“Cercare un lavoro a Napoli ti sfinisce. L’unica soluzione è andare via”: la lettera di un ragazzo disoccupato
Luigi, napoletano alla soglia dei trent'anni, scrive a Fanpage.it spiegando tutto il suo scoramento e tutto il suo «sfinimento» (è la parola che usa più volte) nella ricerca di un lavoro che, evidentemente, qui è negato alla maggior parte dei ragazzi della sua fascia d'età:
Ho pensato di scrivervi per parlarvi di una situazione insostenibile. Alla mia età, purtroppo, sono ancora a casa coi miei genitori e questo mi pesa, tanto.
Dopo essermi laureato in Scienze della Comunicazione, pur non avendo molte speranze, ho pensato che avrei trovato un lavoro degno ma, complice il virus, è diventato molto più difficile.
Ho trascorso anni a inviare CV alle aziende senza avere mai risposta, ricevendo un trattamento irrispettoso.
Non ho mai avuto l'occasione di lavorare e di crescere, sapere cosa si prova nell'avere una busta paga ma anche non so, avere un appartamento in affitto, pagarsi le proprie piccole spese.
Purtroppo è cronaca di una storia sentita molte volte: le offerte di lavoro su Napoli e provincia in certi casi sono delle prese in giro. Zero garanzie, zero contratto, zero rispetto per chi lavora, sfruttamento e addirittura vere e proprie truffe ai danni di chi approccia per la prima volta con l'ostile mondo del lavoro all'ombra del Vesuvio:
Ho accettato lavori gratuiti sperando che, a lavoro finito, avrei avuto modo di conoscere persone e fare esperienze che mi facessero guadagnare e, invece, ho avuto delusioni.
Addirittura, una volta, dopo aver accettato di scrivere su un sito online, non hanno esitato a rimpiazzarmi senza alcuna spiegazione, in occasione di un mio periodo di malattia. Il lavoro non era pagato ma è scandaloso ciò che mi hanno fatto e penso facciano a tanti ragazzi.
In questo paese ti sfruttano e, appena non gli servi più, ti gettano via.
Ho lavorato in prova (non pagata) per aziende che dopo non hanno nemmeno voluto comunicarmi l'esito poiché, alla fine, per loro è più semplice trovare più ragazzi che finiscano il lavoro poco alla volta, invece di assumerne uno.
Lo sfogo di Luigi è toccante e sincero.
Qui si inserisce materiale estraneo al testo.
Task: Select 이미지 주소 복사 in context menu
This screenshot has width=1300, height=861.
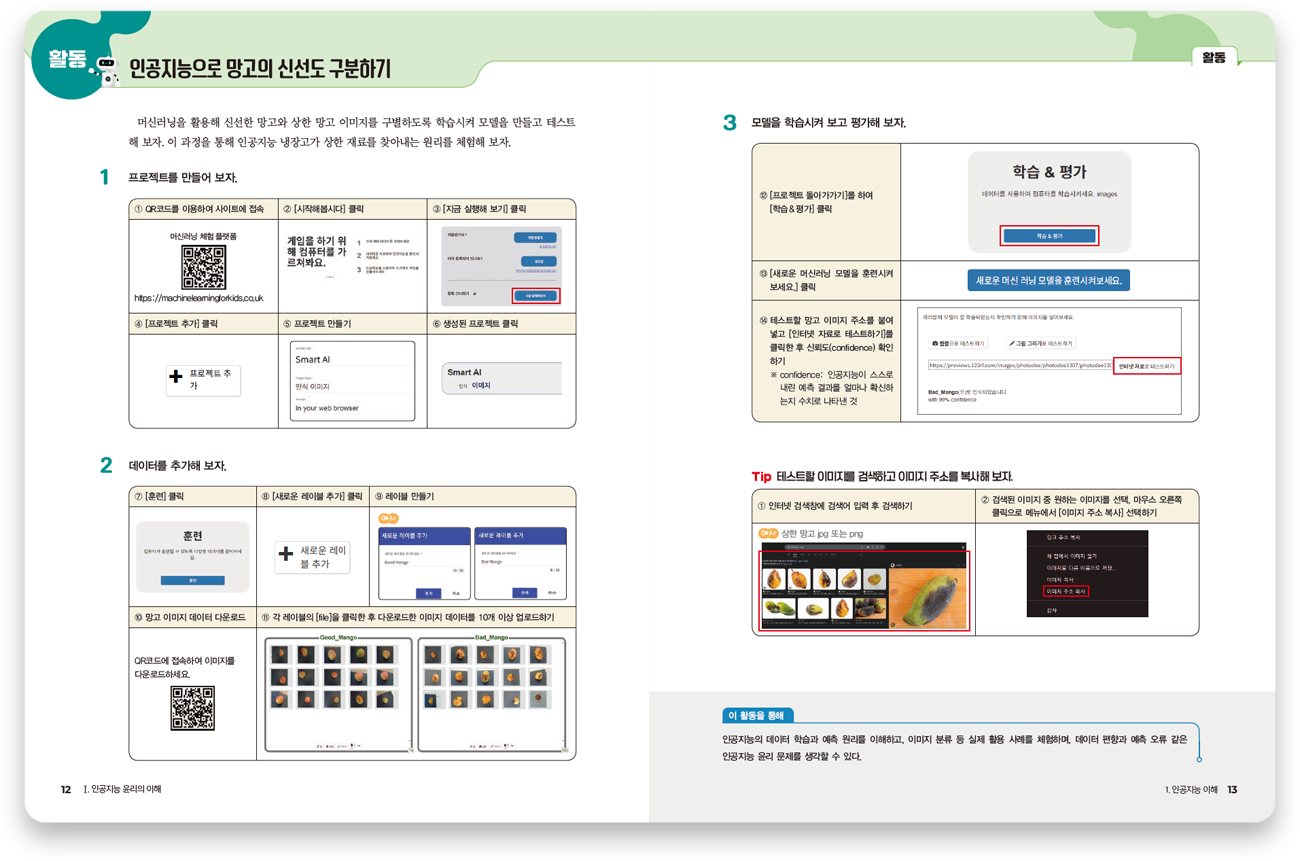Action: 1066,591
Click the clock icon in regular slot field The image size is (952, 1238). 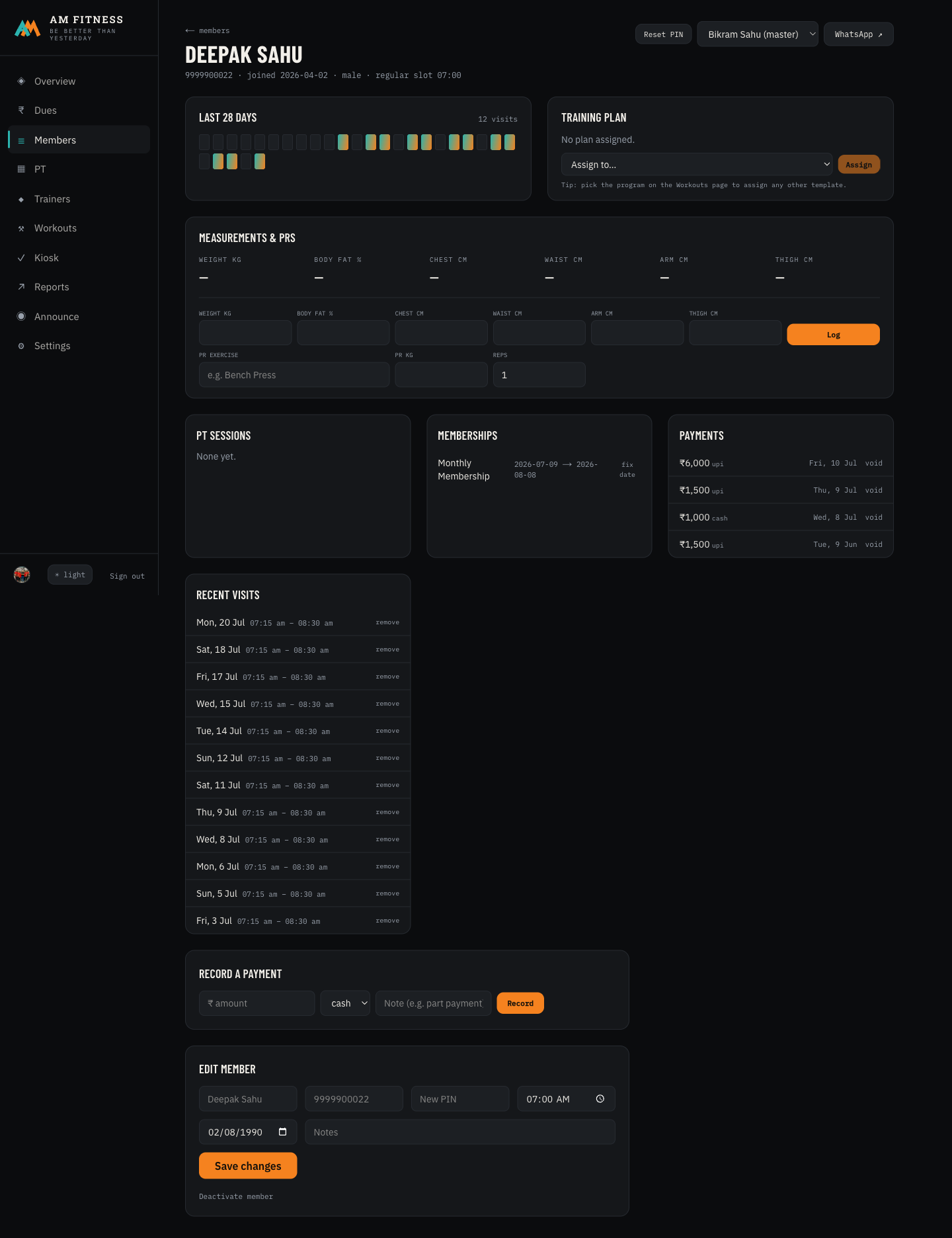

Nella sua lettera inviata a Fanpage.it i sentimenti espressi sono quelli di molti che raccontano al nostro giornale la quotidiana fatica di trovare un ruolo nella società e in un Sud sempre più respingente per i ragazzi:
Mi sento logorato.
Sento crescere l'ansia del fallimento, del buono a nulla che non riesce a realizzarsi.
Preciso che il CV l'ho inviato a ogni tipo di azienda, anche non del mio campo ma, a causa dei miei studi umanistici, i datori di lavoro mi hanno spesso denigrato e rifiutato, dicendomi che non ero adatto a quel tipo di lavoro.
Esiste qualcosa di malato in questa città perché, per quanto un ragazzo ci provi, alla fine deve arrendersi e andare via.La città mi ha sfinito, credetemi.
In questa città non esiste la comunicazione vista in senso lavorativo e, seppur esista, è molto arretrata e incapace di creare lavoro.
Io non ce la faccio più. Credetemi. Diventa difficile alzarsi e trovare un modo di reagire perché non penso di non valere nulla. Ho sempre voluto iniziare dal basso, svolgere piccoli lavori in aziende e poi crescere. Non ho mai preteso di guadagnare troppo già dall'inizio ma neanche lavorare per la gloria.
La conclusione del ventottenne partenopeo è amara ed è quella di centinaia di ragazzi della Campania: andar via. Nel 2021 l'Istat ha certificato oltre 85mila persone emigrate dalla nostra regione.
In questo paese esiste la cultura della "gavetta" e mi sembra giusto ma, se un ragazzo non si paga mai, è più un uso e consumo del datore di lavoro.
Penso di essere giunto alla conclusione che devo andare via da una città che non sento mia, né per il lavoro né per i rapporti personali.Per realizzare ciò, però, ho bisogno di trovare un lavoro che mi garantisca un buon guadagno e, al momento, mi sembra una scalata.
La verità è che questa è una generazione perduta, di ragazzi che scappano per non soccombere e, presto, spero di essere uno di quelli.